**O que fazer**
- a) Para cada afirmação, diga se está de acordo com o texto sobre o turismo britânico no Algarve, respondendo sim ou não e citando literalmente as palavras do texto que o comprovam: (i) O Reino Unido é o principal mercado emissor de turistas para Portugal. (ii) Nos hotéis do Algarve, durante o verão, os britânicos representam 33%. (iii) Segundo João Fernandes, setembro e outubro são a época alta do golfe.
- b) Reproduza sem alterações o trecho do texto sobre o turismo britânico no Algarve que começa em "A decisão do" e vai até "milhões de dormidas.".
- c) Retome o texto sobre o turismo britânico no Algarve a partir do ponto em que ele termina.

**Excerto do texto**
"""

A decisão do governo britânico de impor a quarentena no regresso a quem viajasse de e para Portugal foi um tema que ocupou a agenda política e económica do país. A particular importância advém do facto do Reino Unido ser o principal mercado emissor de turistas para Portugal (30%) e serem responsáveis por mais de 3 mil milhões de euros de receitas para Portugal. No caso do Algarve, a região acolheu, em 2019, uma fatia de mais de 20 milhões de dormidas.

Agora que os charters vindos das ilhas britânicas começaram a aterrar a partir da madrugada de 22 de agosto, o número de reservas na hotelaria começa a refletir esse fluxo, representando uma esperança para um verão tardio a sul o país.

No entanto, João Fernandes chama a atenção para um dado. É o turista português quem dita a lei no Algarve durante os meses de julho e agosto. É assim desde sempre. “Os portugueses, no período do verão, são sempre a presença mais expressiva. São o maior número de turistas na região. E não é de agora. A nível de hotéis representam 33%. A seguir, são os britânicos. Depois Holanda e Alemanha”, enumera.

créditos: LUIS FORRA/LUSA

Em contraponto, “durante o resto do ano, os britânicos são o primeiro mercado emissor”, consumindo outro produto para além do sol e praia. “A partir desta altura, setembro e outubro, é a época alta do golfe”, aponta.

"""

**Dados**
"""

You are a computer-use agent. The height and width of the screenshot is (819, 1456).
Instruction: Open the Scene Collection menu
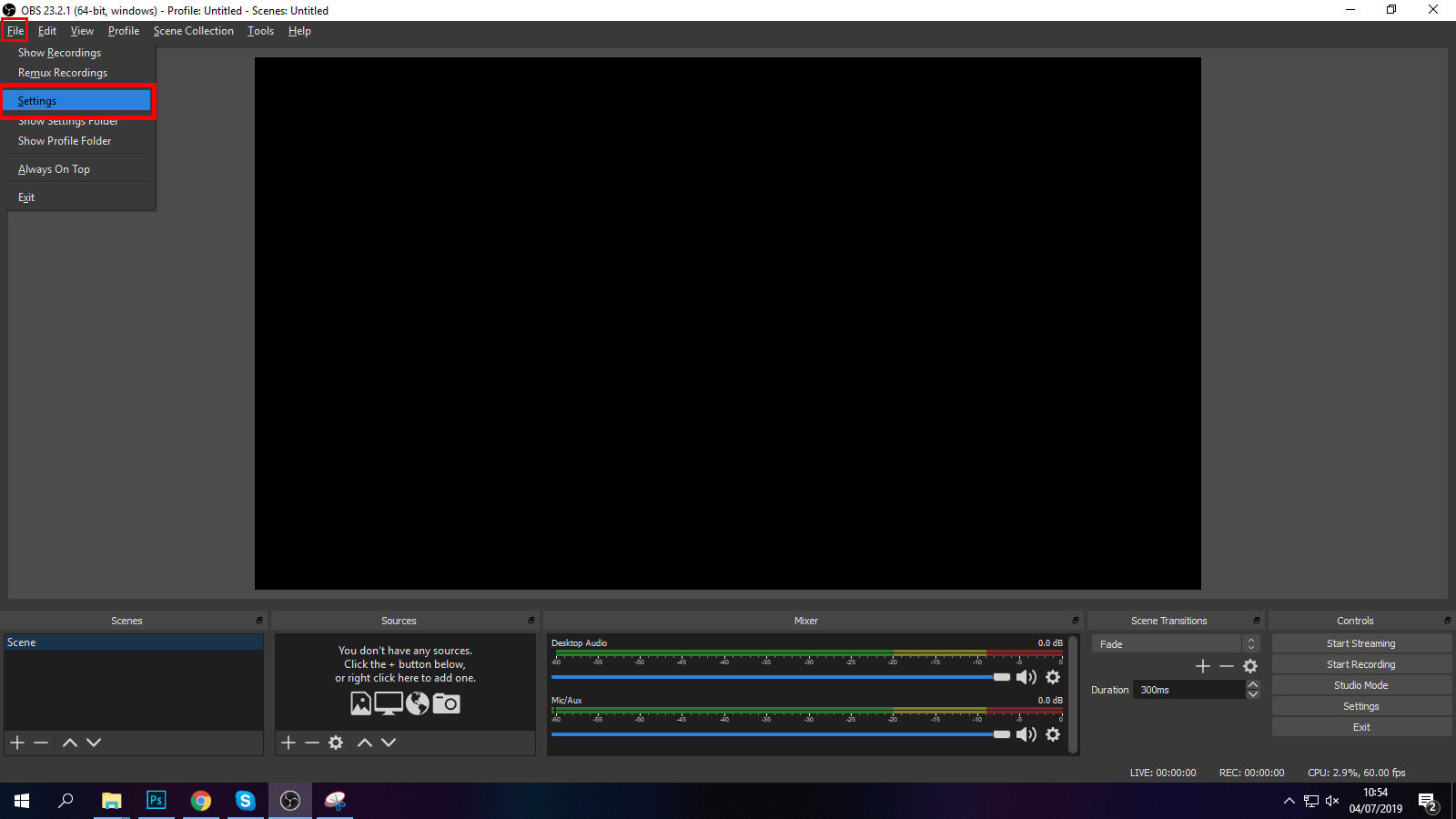pos(193,31)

"""

**Respostas**
- a)
(i) Sim: "o Reino Unido ser o principal mercado emissor de turistas para Portugal (30%)".
(ii) Não: "A nível de hotéis representam 33%. A seguir, são os britânicos."
(iii) Sim: "A partir desta altura, setembro e outubro, é a época alta do golfe".

- b)
A decisão do governo britânico de impor a quarentena no regresso a quem viajasse de e para Portugal foi um tema que ocupou a agenda política e económica do país. A particular importância advém do facto do Reino Unido ser o principal mercado emissor de turistas para Portugal (30%) e serem responsáveis por mais de 3 mil milhões de euros de receitas para Portugal. No caso do Algarve, a região acolheu, em 2019, uma fatia de mais de 20 milhões de dormidas.

- c)
João Fernandes salienta a estratégia levada a cabo pela região turística a que preside e que assenta em dois pontos: a diversificação de mercados emissores e da oferta. “Esbatemos a sazonalidade e a litoralização”, sublinha.

No que toca a quem visita o Algarve, os números falam por si. “O Reino Unido já representou 59%. No ano passado, foi 49%. Não significa que tenham diminuído. Até aumentou em número. Significa é que, para além dos cinco primeiros mercados emissores, todos os outros cresceram”, aponta. “Verificamos um crescimento de 300%, em 5 anos, no mercado italiano, brasileiro, canadiano, americano e francês”, enumera.

A lógica de procura de outros mercados permitiu ter mais turistas de origens diversas. E gerou-se mais motivos de visita fora da época alta. “Golfe, turismo náutico, a vela, que é o motor para que novos residentes comprem uma segunda habitação, turismo de natureza, que tem uma procura crescente, que decorrem no período de inverno”, salienta sem esquecer os dois grandes eventos do desporto motorizado que se realizam no autódromo de Portimão, a Moto GP e o GP de Fórmula 1. “Um marco para região e país. E uma ajuda para a retoma da atividade”.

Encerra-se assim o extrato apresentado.